Klärende Worte: Raddatz und die Gnade der späten Geburt

Helmut Schmidt antwortet auf das Tagesspiegel-Sonntagsinterview mit Fritz Raddatz vom 28. August - und weist dessen Behauptungen zur vermeintlichen Nazi-Karriere des Altkanzlers als "Verunglimpfungen" zurück.

Herr Fritz Raddatz spricht in dem Interview unter anderem von meiner verstorbenen Kollegin Marion Gräfin Dönhoff. Für einen weit zurückliegenden Fall findet er ihr Verhalten „... am Rande des alltäglichen Faschismus“. Nach meinem Urteil disqualifiziert der Urheber sich mit diesen Worten selbst.

Außerdem unterstellt Herr Raddatz mir, ich hätte mich in der Nazi-Zeit „freiwillig“ ... „für die Laufbahn als Offizier“ gemeldet und hätte „womöglich ... sogar General werden wollen“. Er fügt hinzu, ich sei eine „freiwillige Führungskraft der Nazi-Armee“ gewesen. Dazu stelle ich die folgenden Tatsachen fest: Ich bin 1937 als Wehrpflichtiger eingezogen worden. Entgegen meiner eigenen Lebensplanung wurde ich 1939 nach zweijähriger Dienstzeit nicht entlassen, weil der Krieg begann.

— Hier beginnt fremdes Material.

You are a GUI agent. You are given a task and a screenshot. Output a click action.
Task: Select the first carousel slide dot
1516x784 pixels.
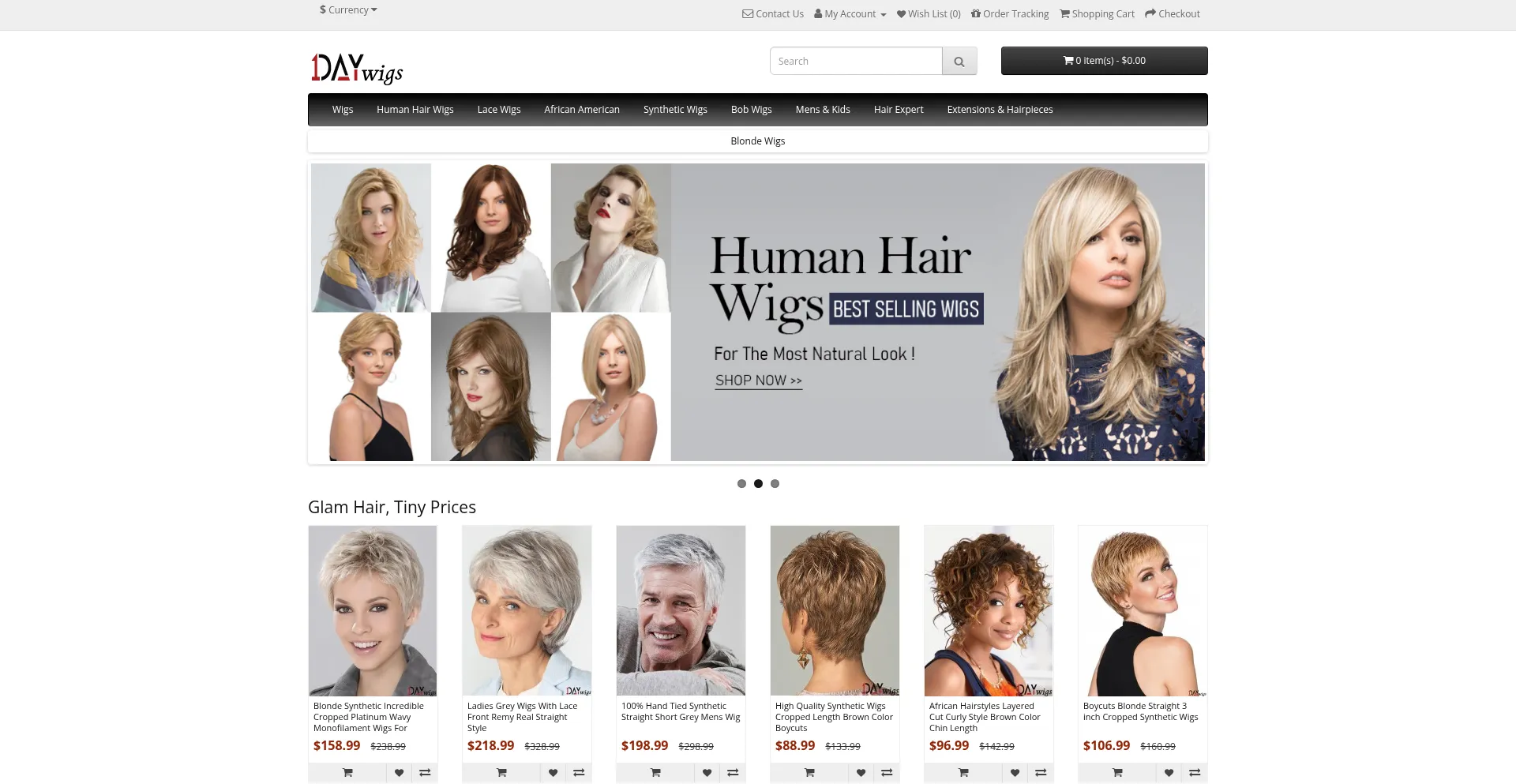tap(741, 484)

1939 wurde ich zum Unteroffizier befördert. Kurz nach Kriegsbeginn wurde ich zum Wachtmeister der Reserve befördert und bald darauf zum Leutnant der Reserve, im Laufe des Krieges zum Oberleutnant – im letzteren Falle nicht mehr „der Reserve“, sondern „Kr.O.“, das bedeutete Kriegsoffizier. Alle Beförderungen geschahen ohne mein Zutun. Einen Offizierslehrgang oder dergleichen habe ich nicht erlebt. Meine Vorgesetzten haben mich zweimal aufgefordert, in die Laufbahn eines Berufsoffiziers zu wechseln, ich habe das beide Male mit Hinweis auf meine anderen Berufsabsichten abgelehnt.

Herr Raddatz, heute 80 Jahre alt, könnte für seine Verunglimpfungen die „Gnade der späten Geburt“ in Anspruch nehmen. Sie sei ihm gegönnt.